## anonymous 4 years ago In triangle ABC, measure of angle A=33, a=12,b=15, what is the measure of angle b to the nearest degree?

1. anonymous

@geoffb

2. anonymous

Are you given a diagram? You should be able to use sin, cos, or tan to find angle B, since you know two sides (a and b).

3. anonymous

|dw:1353915380080:dw|

4. anonymous

Does it look like that?

5. anonymous

If so, use a rule like $$\tan B = \frac{15}{12}$$, though it might be different depending on your diagram.

6. anonymous

my diagram looks exactly like yours

7. anonymous

Perfect! You can solve for B using $$\tan^{-1} (\frac{15}{12})$$ then.

8. anonymous

i got a long decimal, although the choices im giveb are all whole numbers

9. anonymous

Okay, wait... If the triangle was a right-angle triangle, you could have solved for B by simply subtracting 90-33. So I imagine that's not the case. It's not a right-angle triangle, I'm guessing.

10. anonymous

wait, dont i use the law of sine?

11. anonymous

Yes.

12. anonymous

idk man do you know why i keep getting the decimal, all im doing is putting in the inverse of tan(15/12) into my calculator

13. anonymous

No, forget I said that.

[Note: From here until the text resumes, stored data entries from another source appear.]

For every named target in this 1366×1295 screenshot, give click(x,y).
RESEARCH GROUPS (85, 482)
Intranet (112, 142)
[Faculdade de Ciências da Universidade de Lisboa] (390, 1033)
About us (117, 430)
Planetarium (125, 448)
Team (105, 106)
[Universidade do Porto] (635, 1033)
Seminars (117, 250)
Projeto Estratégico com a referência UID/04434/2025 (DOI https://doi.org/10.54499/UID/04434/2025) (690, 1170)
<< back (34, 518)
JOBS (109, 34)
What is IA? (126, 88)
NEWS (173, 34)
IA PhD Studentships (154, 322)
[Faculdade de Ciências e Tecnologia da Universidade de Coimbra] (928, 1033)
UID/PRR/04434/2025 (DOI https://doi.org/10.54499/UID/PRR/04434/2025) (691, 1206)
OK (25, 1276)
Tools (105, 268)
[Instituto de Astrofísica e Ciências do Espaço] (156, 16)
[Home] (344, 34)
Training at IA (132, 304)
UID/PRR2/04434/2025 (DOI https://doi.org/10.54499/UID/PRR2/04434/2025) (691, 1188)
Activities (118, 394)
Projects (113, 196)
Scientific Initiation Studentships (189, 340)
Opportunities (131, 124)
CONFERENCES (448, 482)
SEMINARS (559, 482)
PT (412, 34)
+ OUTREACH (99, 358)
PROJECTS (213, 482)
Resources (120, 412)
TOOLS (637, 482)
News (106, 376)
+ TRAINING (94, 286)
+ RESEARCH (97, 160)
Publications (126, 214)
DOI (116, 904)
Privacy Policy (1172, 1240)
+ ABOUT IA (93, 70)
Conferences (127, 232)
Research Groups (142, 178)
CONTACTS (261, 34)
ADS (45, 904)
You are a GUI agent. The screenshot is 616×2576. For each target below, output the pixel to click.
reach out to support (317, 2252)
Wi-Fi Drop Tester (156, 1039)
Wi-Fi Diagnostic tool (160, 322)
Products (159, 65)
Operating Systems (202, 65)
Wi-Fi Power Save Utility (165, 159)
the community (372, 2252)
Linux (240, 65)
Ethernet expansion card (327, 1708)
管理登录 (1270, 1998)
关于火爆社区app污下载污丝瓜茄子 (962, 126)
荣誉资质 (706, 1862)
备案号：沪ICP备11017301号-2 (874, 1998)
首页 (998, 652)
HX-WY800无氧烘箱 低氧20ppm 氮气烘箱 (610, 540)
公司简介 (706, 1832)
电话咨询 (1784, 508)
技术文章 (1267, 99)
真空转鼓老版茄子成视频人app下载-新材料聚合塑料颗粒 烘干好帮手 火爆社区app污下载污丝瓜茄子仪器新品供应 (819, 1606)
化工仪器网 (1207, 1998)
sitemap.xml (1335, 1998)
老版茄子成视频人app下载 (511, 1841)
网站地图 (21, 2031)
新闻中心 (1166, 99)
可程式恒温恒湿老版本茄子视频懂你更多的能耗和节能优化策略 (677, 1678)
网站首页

That was for a right-angle triangle. Like you said, you need to use the law of sines. $$\Large\frac{a}{\sin A} = \frac{b}{\sin B}$$ $$\Large\frac{12}{\sin 33} = \frac{15}{\sin B}$$

14. anonymous

$\sin B = \frac{15 \sin 33}{12}$

15. anonymous

Is 43 one of the possible answers?

16. anonymous

yea, so i dont find the inverse?

17. anonymous

Yes, you do. We got: $\sin B = \frac{15 \sin 33}{12}$ so... $B = \sin^{-1} (\frac{15 \sin 33}{12})$

18. anonymous

I see now, thanks out :D

19. anonymous

No problem. Have a good night. :)

20. anonymous

same for you :)